A partir du 8e mois, la consultation prénatale permet de commencer à prévoir les modalités de l’accouchement en fonction de l’état de santé de la mère et du bébé, grâce à un examen gynécologique qui déterminera l’état du col de l’utérus, la vérification de la croissance fœtale, une palpation de l’abdomen, une mesure de la hauteur utérine et une prescription biologique en vue de préparer la future mère à l’accouchement dans les meilleures conditions.

Ces consultations sont décrites à titre indicatif, d’autres examens plus poussés sont éventuellement demandés en cas de pathologie ou de doute.

Astuce : veillez à noter toutes les questions que vous vous posez pour ne pas les oublier au moment de la consultation.

Les échographies pendant la grossesse

  • La première échographie :

Elle peut être réalisée entre la 11e et la 13e semaine d’aménorrhée. Elle va permettre de préciser la date de début de grossesse, d’indiquer le nombre d’embryons, d’évaluer la vitalité du fœtus grâce aux battements du cœur et de l’aspect de sa colonne vertébrale, et de mesurer la taille de la nuque pour détecter d’éventuelles anomalies.

  • L’échographie du 2e trimestre :

Appelée échographie morphologique, elle se pratique au cours du 5e mois de grossesse. Elle permet de réaliser une étude morphologique complète et détaillée du fœtus et d’évaluer sa croissance. Elle contrôle également la position du placenta dans l’utérus.Elle permettra également de connaître si les futurs parents le souhaitent, le sexe du bébé.

On va y vérifier la taille du fémur, du périmètre crânien et abdominal, le bon fonctionnement de l’échange sanguin et du placenta, les organes vitaux, les parties cérébrales, la colonne vertébrale, les différents membres.

  • La troisième échographie :

Réalisée entre la 31e et la 32e semaine d’aménorrhée, c’est en principe la dernière échographie avant l’accouchement.

On vérifie l’évolution de la croissance du bébé, l’estimation de son poids, la qualité des échanges sanguins, les organes vitaux, le volume de liquide amniotique, la position du bébé qui est la plupart du temps tête en bas en prévision de l’accouchement.

Suivi de la grossesse à haut risque

Les grossesses à risque sont des grossesses qui font courir des risques pour la santé de la mère et/ou celle de l’enfant. Elles sont dues soit à une pathologie liée à la maman, soit au développement du fœtus, soit à la survenue d’événements spécifiques lors de la grossesse.

Si cette grossesse n’est pas correctement prise en charge, la future maman risque parfois de faire une fausse couche, le fœtus risque d’avoir un retentissement sur sa croissance, un accouchement prématuré à craindre pour le bébé.

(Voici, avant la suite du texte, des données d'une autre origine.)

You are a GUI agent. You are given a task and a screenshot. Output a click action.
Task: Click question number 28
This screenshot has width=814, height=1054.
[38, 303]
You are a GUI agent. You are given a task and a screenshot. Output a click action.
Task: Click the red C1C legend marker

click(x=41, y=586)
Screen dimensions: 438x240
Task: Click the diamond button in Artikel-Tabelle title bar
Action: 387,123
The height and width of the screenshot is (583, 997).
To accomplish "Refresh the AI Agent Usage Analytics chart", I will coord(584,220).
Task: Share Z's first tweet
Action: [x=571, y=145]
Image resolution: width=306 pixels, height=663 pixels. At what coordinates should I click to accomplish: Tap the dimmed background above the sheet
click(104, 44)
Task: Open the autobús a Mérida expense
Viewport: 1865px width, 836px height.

On parle de grossesse à risque lorsque la future mère présente un terrain à risque : une femme très jeune ou âgée, ou qui souffre d’une maladie chronique telle qu’un diabète, une hypertension artérielle, une pathologie cardiaque, etc ; de même si elle présente des antécédents obstétricaux particuliers…

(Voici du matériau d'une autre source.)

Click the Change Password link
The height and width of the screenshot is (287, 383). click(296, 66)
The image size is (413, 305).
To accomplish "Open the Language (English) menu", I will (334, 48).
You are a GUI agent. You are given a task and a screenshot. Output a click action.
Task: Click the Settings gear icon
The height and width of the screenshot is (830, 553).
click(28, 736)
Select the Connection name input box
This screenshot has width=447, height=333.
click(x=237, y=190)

A noter qu’une grossesse multiple est aussi considérée comme une grossesse à risque, et nécessite donc un suivi spécifique.

La mère sans problème particulier au départ, peut parfois présenter des complications de sa grossesse telles qu’une hémorragie, une hypertension artérielle gravidique, une infection (par exemple une infection urinaire sévère), une phlébite, voire une embolie pulmonaire, toutes pathologies dont il faudra faire le diagnostic rapidement et prendre en charge.

Que faire en cas de grossesse à risque ?

Les grossesses à risque sont étroitement surveillées d’un point de vue médical. Elles peuvent nécessiter des soins particuliers, des traitements voire des hospitalisations de courte ou longue durée.

Ce suivi médical rapproché permet à ces grossesses dites « à risque » de se dérouler dans les meilleures conditions. Il permet d’éviter certaines complications, de les dépister le plus rapidement possible et si elles apparaissaient, de mettre en route le traitement adapté au plus vite.